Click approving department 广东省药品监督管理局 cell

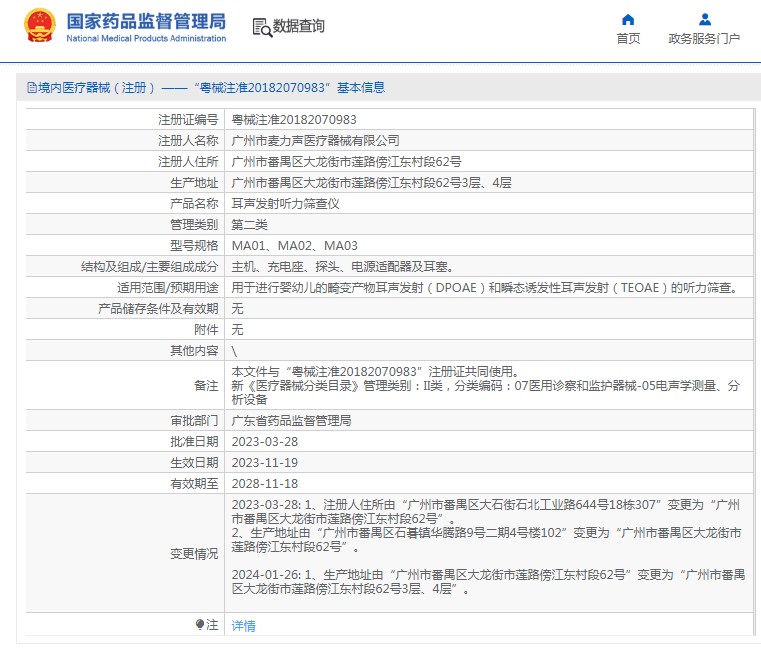pos(291,421)
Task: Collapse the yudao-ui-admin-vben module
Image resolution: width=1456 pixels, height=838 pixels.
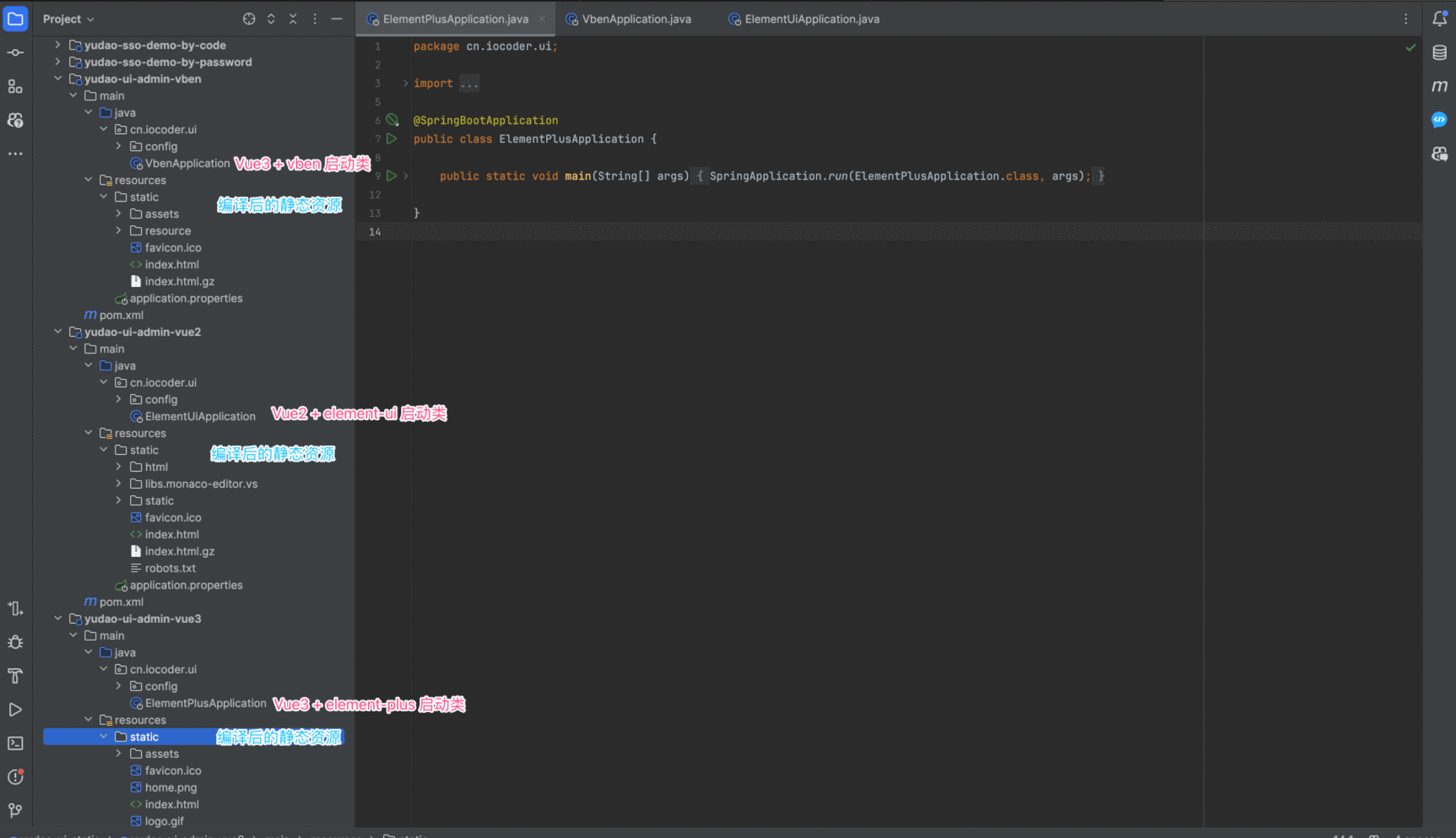Action: (58, 78)
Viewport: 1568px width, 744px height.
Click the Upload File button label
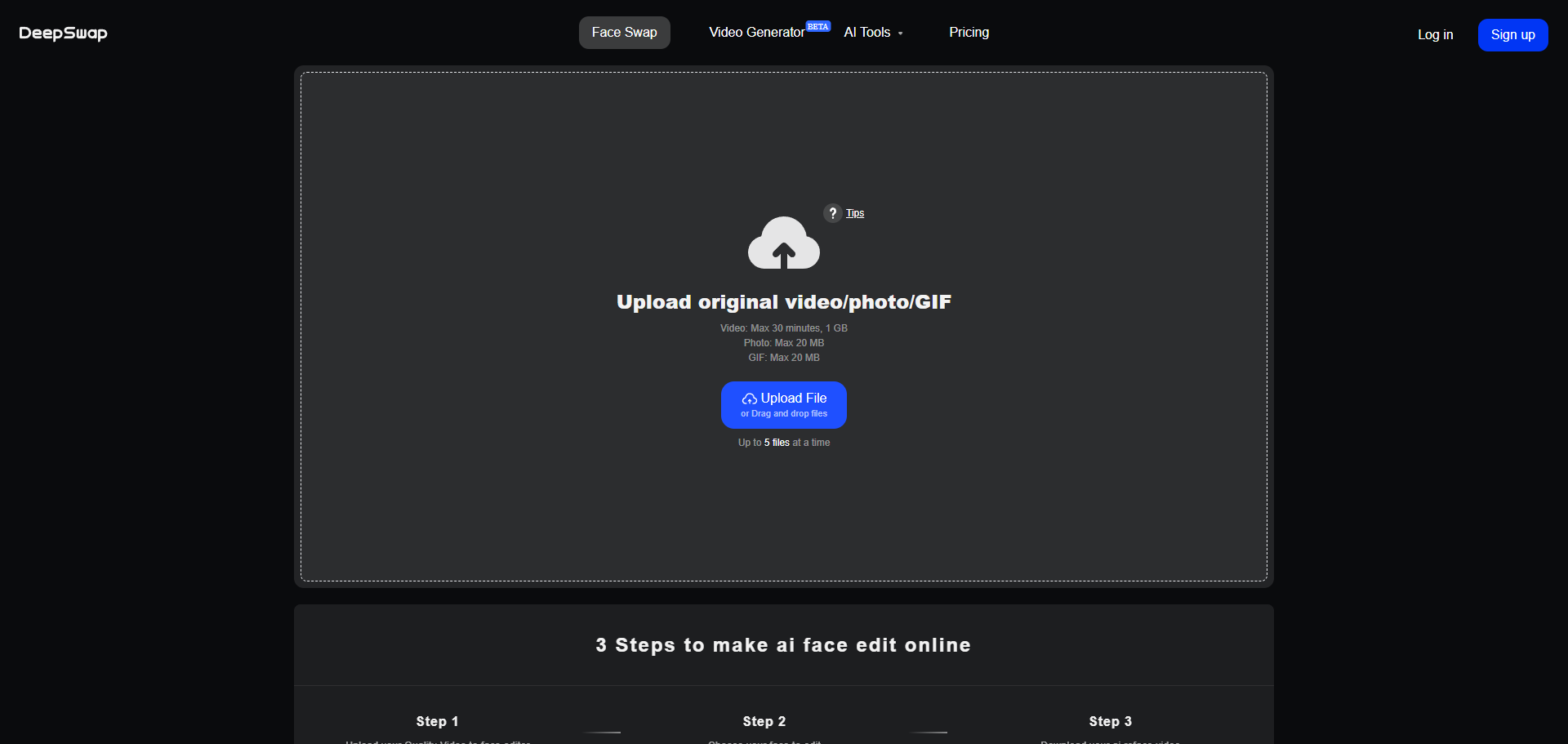[x=794, y=399]
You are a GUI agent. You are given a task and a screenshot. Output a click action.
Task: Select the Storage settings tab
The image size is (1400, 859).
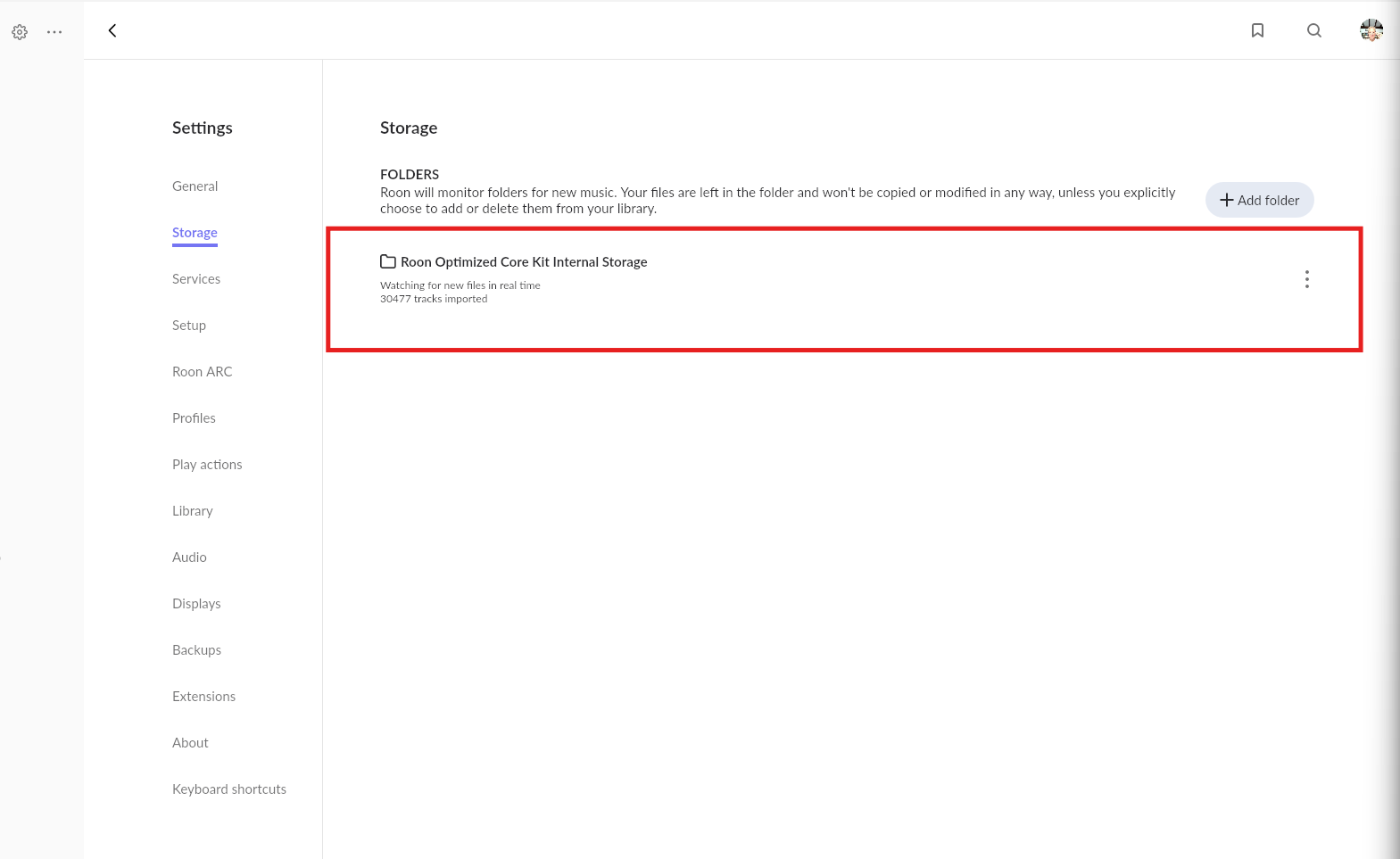coord(195,233)
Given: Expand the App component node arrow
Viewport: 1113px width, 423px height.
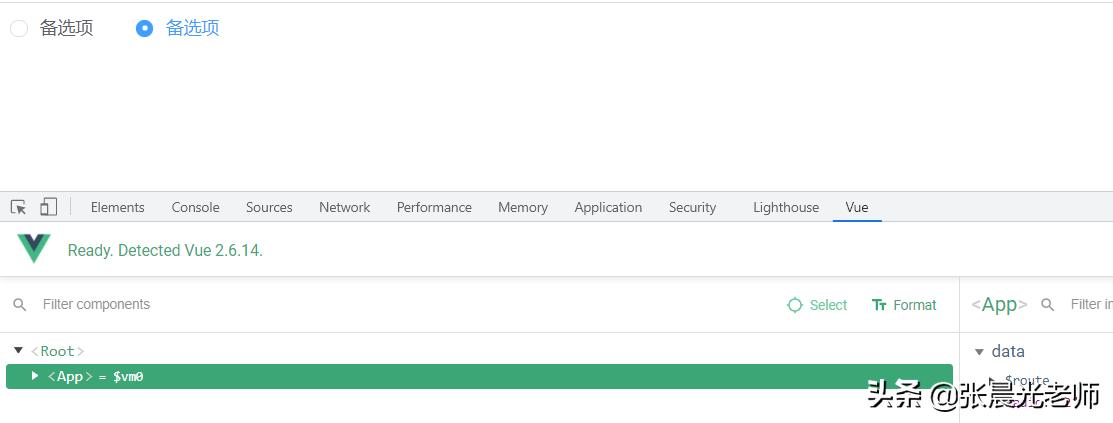Looking at the screenshot, I should tap(35, 376).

▬▬▬▬▬▬

**ACTION ITEM**
The copy you produce must hold all the records above exactly and none of their pictures.

**ANSWER FOR THE TASK**
Click approving department 广东省药品监督管理局 cell

pos(291,421)
Task: Collapse the yudao-ui-admin-vben module
Image resolution: width=1456 pixels, height=838 pixels.
Action: (58, 78)
Viewport: 1568px width, 744px height.
Click the Upload File button label
[x=794, y=399]
You are a GUI agent. You are given a task and a screenshot. Output a click action.
Task: Select the Storage settings tab
The image size is (1400, 859).
coord(195,233)
Given: Expand the App component node arrow
Viewport: 1113px width, 423px height.
Looking at the screenshot, I should tap(35, 376).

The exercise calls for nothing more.